3. You don’t have an accountability plan.
Commitment is obvious, and we’ll touch on writing your goals down in the next point, but accountability? How does that work? Well, there’s no reason to set goals in a vacuum. When we set goals for our business, we write it down, we make sure all team members have easy access to it, and we tell everyone we can. I think it’s that unified effort that makes the goal achievable. Tell your friends about your goals, tell your business partner, your teammates, your coworkers, your employees and your family. The more people who know, the higher chance you have of success.
4. You haven’t put your goals in writing.
Something magic happens when you put your goals in writing. Maybe it’s because the goal becomes more permanent, maybe it’s because we perceive ourselves as having committed entirely to the goal, or maybe it is magic. Whatever the case, according to research conducted by Dominican University of California psychology professor Dr. Gail Matthews, people who write down their goals are 33 percent more successful at accomplishing them than those who just envision the goal in their heads.
It’s an easy thing to do and it gives you a better chance of success, so write down your goals and put them where you and your teammates can see them every day. That’ll give everyone accountability and make the commitment a whole lot more tangible.
5. The goal is arbitrary or meaningless.
Do you want to hit 5,000 users? Awesome! But why? Do you want to reach $100,000 per month? Cool! But why? Why did you set that goal? It might seem like a silly question, but it’s perhaps the most vital question to help determine how successful you and your team will be at meeting your goals. Why do you want to accomplish that goal? You must answer that question for yourself, and you must answer it for each team member. Or rather, they must answer it for themselves. If they don’t, then when the going gets tough (and it always gets tough), people are going to slack.
People aren’t inherently lazy. Some simply have weak goals, or rather, their goals do not inspire them. Uninspiring goals are perhaps the number-one killer of an entrepreneur’s vision for the future. A goal can be big and awesome and neat, but still uninspiring. You must answer why you want to accomplish a goal before you can truly commit to accomplishing it, and then you must ensure that the “why” behind your goal inspires you first and foremost, and then everyone at your company.

:: Written problem A ::
According to the goal-setting article, how much more successful are people who write down their goals than those who only envision them?
:: Written problem B ::
Write out the passage of the goal-setting article starting at "Commitment is obvious, and" and ending at "haven’t put your goals in writing.".
:: Written problem C ::
Render this sentence from the goal-setting article in Spanish: "Something magic happens when you put your goals in writing."

:: Supplied data ::

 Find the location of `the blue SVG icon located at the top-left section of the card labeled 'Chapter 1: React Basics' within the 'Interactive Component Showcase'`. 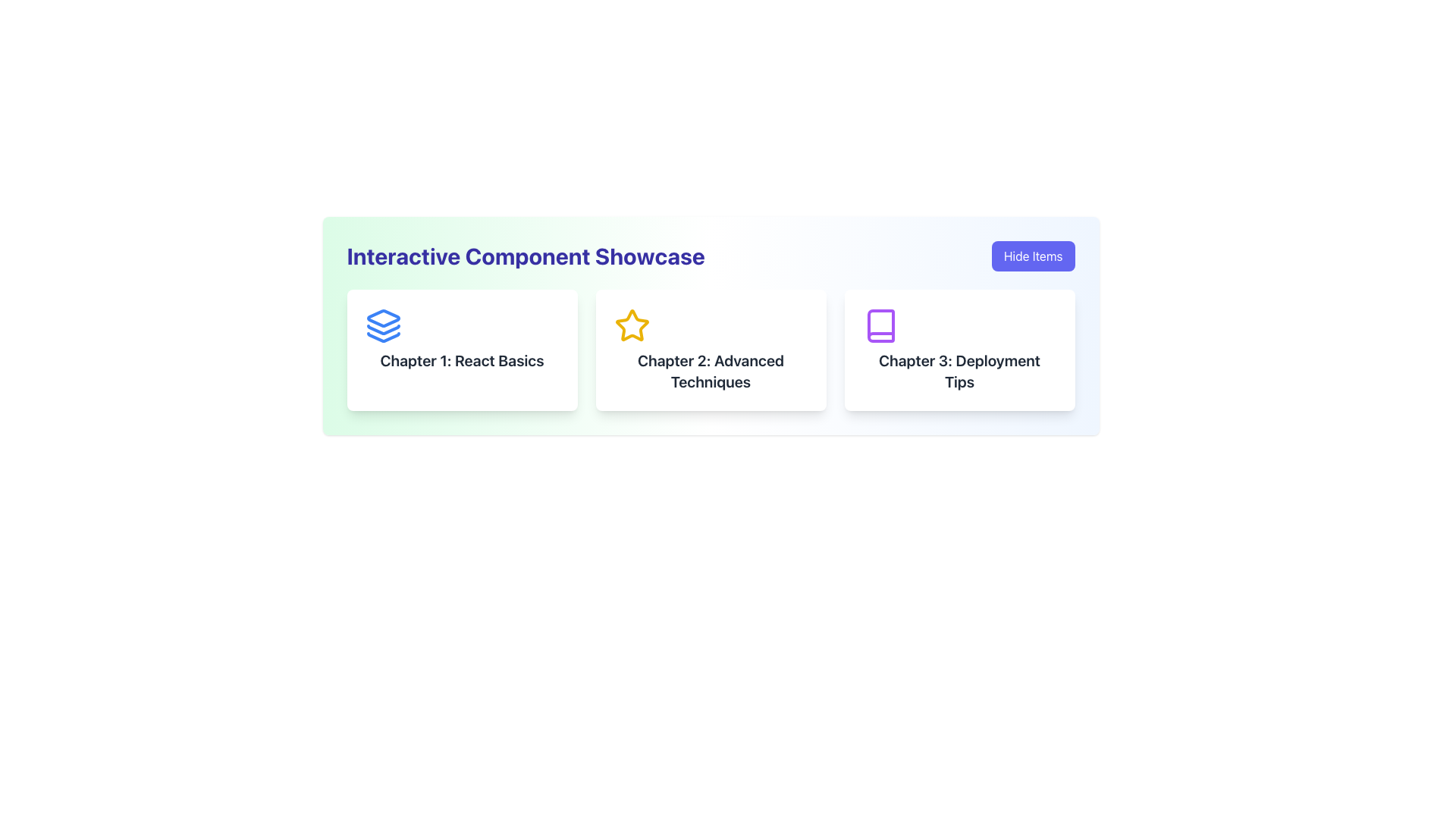

the blue SVG icon located at the top-left section of the card labeled 'Chapter 1: React Basics' within the 'Interactive Component Showcase' is located at coordinates (383, 325).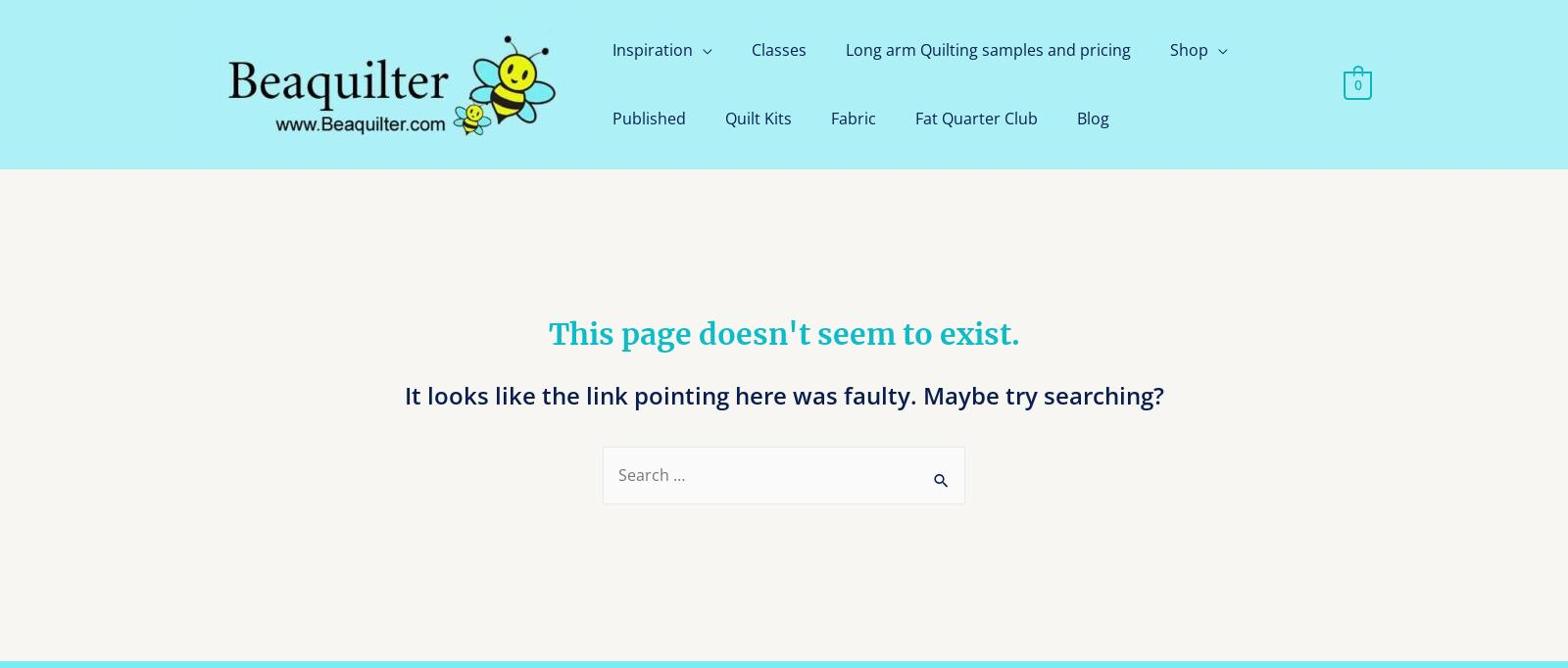  What do you see at coordinates (1355, 83) in the screenshot?
I see `'0'` at bounding box center [1355, 83].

:: Worked answer A ::
They are 33 percent more successful at accomplishing them.

:: Worked answer B ::
Commitment is obvious, and we’ll touch on writing your goals down in the next point, but accountability? How does that work? Well, there’s no reason to set goals in a vacuum. When we set goals for our business, we write it down, we make sure all team members have easy access to it, and we tell everyone we can. I think it’s that unified effort that makes the goal achievable. Tell your friends about your goals, tell your business partner, your teammates, your coworkers, your employees and your family. The more people who know, the higher chance you have of success.
4. You haven’t put your goals in writing.

:: Worked answer C ::
Algo mágico sucede cuando pones tus metas por escrito.